Stored dataset items:
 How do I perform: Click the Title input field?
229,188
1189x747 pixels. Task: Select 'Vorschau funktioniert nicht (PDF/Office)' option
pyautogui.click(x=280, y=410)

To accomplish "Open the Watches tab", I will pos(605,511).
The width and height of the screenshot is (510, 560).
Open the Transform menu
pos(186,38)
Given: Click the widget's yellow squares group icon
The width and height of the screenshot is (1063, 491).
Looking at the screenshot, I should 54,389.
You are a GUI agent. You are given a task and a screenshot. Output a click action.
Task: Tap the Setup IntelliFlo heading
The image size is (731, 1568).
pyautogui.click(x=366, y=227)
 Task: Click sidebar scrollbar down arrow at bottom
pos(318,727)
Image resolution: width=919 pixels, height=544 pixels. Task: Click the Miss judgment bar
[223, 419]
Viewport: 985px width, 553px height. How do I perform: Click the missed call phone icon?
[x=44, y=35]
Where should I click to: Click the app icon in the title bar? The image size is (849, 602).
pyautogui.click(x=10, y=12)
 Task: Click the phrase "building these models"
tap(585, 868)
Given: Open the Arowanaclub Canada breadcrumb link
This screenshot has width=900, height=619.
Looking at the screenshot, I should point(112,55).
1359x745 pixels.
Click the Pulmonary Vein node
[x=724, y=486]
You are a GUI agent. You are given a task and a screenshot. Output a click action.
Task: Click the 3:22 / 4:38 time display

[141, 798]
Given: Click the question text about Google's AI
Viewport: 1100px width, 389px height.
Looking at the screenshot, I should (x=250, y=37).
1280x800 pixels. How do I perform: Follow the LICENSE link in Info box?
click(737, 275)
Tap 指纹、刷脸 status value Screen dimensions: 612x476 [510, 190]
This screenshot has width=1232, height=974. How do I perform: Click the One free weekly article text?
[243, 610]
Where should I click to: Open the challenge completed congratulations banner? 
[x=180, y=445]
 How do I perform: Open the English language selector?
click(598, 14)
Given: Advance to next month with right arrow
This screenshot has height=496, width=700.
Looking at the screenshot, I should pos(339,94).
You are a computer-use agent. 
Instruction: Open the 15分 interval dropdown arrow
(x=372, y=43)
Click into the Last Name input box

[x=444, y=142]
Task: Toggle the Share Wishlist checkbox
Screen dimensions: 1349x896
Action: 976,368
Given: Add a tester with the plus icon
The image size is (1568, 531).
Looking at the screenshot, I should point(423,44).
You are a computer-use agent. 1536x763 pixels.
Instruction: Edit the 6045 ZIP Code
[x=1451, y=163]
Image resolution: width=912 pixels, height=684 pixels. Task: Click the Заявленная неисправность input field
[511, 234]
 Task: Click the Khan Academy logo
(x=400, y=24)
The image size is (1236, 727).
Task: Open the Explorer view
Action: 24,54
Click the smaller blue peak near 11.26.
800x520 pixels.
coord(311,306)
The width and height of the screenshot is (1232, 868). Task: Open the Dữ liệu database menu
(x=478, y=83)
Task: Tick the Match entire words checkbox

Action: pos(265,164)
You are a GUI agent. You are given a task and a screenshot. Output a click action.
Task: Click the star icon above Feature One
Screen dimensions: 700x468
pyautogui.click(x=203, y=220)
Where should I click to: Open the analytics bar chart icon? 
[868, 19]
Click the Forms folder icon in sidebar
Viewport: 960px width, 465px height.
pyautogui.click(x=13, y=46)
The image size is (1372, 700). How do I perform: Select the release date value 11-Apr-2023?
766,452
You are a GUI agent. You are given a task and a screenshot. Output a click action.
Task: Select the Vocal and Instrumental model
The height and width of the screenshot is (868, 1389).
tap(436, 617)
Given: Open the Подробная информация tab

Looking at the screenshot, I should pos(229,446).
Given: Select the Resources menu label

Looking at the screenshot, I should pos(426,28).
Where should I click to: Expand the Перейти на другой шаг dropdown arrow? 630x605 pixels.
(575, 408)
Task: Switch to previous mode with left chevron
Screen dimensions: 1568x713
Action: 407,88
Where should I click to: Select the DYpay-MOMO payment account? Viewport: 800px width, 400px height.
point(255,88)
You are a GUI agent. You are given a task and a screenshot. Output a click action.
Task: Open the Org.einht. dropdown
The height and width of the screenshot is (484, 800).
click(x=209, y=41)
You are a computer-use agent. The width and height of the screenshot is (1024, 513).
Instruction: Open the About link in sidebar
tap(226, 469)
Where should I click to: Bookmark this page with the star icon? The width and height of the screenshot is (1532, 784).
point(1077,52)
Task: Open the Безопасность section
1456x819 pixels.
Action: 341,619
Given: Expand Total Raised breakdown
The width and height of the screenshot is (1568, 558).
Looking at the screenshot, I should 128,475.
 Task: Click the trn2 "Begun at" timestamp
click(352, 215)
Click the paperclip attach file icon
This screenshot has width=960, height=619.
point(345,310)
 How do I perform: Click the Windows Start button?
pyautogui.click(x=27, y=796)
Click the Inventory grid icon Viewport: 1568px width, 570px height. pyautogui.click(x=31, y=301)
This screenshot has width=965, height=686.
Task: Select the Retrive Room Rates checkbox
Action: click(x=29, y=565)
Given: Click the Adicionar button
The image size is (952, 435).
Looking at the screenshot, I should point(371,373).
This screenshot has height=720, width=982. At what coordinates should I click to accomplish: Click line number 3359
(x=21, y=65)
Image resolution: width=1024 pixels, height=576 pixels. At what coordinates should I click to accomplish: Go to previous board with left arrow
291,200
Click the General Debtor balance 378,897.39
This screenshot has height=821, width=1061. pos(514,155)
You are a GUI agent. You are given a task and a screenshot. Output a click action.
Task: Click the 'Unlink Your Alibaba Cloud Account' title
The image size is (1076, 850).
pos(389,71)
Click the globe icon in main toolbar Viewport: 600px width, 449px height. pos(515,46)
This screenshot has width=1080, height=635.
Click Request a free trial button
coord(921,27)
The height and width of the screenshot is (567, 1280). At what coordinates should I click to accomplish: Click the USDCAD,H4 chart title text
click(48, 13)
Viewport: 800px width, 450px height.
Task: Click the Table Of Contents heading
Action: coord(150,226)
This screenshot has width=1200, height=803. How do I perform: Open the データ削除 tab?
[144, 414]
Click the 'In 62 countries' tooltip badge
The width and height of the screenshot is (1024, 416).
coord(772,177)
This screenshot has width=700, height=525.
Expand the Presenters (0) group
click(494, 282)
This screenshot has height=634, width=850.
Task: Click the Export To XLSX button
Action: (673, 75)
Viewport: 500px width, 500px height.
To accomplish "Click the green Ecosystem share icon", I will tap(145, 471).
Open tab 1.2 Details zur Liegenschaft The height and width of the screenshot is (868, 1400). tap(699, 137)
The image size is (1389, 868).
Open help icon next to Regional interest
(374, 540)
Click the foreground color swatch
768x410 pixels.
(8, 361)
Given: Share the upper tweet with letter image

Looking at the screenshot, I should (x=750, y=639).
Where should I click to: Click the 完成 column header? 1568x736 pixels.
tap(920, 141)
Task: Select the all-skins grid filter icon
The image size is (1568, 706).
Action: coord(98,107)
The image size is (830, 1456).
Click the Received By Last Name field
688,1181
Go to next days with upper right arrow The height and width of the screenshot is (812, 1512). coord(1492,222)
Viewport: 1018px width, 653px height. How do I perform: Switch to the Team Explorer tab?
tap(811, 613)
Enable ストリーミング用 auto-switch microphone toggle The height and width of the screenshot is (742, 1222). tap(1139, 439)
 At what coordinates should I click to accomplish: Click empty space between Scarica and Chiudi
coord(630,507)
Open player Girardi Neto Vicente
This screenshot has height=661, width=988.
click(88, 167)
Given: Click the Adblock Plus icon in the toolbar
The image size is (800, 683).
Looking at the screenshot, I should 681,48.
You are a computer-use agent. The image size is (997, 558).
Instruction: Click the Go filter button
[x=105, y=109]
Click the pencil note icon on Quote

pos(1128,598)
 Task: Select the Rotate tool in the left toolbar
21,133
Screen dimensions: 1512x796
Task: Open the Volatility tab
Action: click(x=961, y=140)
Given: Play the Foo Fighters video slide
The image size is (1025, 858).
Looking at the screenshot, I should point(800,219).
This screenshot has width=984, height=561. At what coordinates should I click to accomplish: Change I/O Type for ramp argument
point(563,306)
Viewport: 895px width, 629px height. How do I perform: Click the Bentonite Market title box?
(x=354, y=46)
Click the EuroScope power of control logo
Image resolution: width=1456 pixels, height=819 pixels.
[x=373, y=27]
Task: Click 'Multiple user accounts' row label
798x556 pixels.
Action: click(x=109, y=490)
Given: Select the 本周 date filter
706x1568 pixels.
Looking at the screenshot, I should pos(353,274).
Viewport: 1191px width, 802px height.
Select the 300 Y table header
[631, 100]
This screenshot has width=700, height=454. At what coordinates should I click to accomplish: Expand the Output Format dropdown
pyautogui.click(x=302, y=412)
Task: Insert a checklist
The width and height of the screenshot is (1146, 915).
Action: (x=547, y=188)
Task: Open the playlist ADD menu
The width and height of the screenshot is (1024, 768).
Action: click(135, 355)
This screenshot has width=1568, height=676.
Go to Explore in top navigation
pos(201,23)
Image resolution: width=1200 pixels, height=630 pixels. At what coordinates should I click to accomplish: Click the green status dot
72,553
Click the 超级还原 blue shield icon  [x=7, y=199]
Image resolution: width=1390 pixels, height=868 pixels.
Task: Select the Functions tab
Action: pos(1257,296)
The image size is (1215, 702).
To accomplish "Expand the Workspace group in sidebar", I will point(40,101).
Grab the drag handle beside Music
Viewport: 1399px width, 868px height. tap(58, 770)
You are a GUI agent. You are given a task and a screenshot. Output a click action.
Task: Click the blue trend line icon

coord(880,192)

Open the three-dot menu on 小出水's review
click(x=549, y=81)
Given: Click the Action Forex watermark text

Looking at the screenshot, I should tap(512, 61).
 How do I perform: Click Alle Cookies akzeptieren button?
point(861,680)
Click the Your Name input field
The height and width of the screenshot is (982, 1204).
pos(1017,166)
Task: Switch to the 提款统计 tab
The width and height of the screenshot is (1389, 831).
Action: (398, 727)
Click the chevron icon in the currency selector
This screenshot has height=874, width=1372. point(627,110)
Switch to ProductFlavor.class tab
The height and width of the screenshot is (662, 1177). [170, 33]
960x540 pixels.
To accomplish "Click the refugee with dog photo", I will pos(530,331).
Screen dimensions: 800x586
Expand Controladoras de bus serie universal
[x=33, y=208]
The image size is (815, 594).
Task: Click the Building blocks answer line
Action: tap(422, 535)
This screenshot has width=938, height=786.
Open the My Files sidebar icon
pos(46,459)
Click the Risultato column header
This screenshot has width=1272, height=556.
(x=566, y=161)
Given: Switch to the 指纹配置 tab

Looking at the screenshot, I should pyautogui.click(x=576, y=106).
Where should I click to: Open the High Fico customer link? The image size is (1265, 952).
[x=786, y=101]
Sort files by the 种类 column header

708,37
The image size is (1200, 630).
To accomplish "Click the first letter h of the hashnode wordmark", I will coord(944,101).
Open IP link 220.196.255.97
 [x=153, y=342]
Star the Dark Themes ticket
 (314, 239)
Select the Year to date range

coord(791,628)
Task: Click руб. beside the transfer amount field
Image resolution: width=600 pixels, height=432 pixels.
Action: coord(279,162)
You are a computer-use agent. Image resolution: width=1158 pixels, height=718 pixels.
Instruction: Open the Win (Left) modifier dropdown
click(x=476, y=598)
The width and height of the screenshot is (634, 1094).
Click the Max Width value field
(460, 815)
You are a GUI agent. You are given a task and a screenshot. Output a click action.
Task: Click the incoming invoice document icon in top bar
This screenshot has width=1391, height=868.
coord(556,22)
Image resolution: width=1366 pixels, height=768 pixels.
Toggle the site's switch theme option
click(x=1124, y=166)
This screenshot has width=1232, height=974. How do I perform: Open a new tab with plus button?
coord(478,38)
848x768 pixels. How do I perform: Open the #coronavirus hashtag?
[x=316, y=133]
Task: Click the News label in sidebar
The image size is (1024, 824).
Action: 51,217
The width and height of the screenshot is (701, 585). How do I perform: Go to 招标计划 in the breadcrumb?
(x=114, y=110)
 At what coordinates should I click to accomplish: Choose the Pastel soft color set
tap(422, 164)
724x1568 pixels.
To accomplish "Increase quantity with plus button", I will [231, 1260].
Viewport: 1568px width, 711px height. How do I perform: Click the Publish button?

## WHAT YOU NEED TO DO
Starting with the line that holds "Image resolution: width=1200" and ending with the line that holds "Task: Switch to the 提款统计 tab", retype every line in the data above exactly, and nothing else.

## ANSWER FOR THIS EXERCISE
Image resolution: width=1200 pixels, height=630 pixels. At what coordinates should I click to accomplish: Click the green status dot
72,553
Click the 超级还原 blue shield icon  [x=7, y=199]
Image resolution: width=1390 pixels, height=868 pixels.
Task: Select the Functions tab
Action: pos(1257,296)
The image size is (1215, 702).
To accomplish "Expand the Workspace group in sidebar", I will point(40,101).
Grab the drag handle beside Music
Viewport: 1399px width, 868px height. tap(58, 770)
You are a GUI agent. You are given a task and a screenshot. Output a click action.
Task: Click the blue trend line icon

coord(880,192)

Open the three-dot menu on 小出水's review
click(x=549, y=81)
Given: Click the Action Forex watermark text

Looking at the screenshot, I should tap(512, 61).
 How do I perform: Click Alle Cookies akzeptieren button?
point(861,680)
Click the Your Name input field
The height and width of the screenshot is (982, 1204).
pos(1017,166)
Task: Switch to the 提款统计 tab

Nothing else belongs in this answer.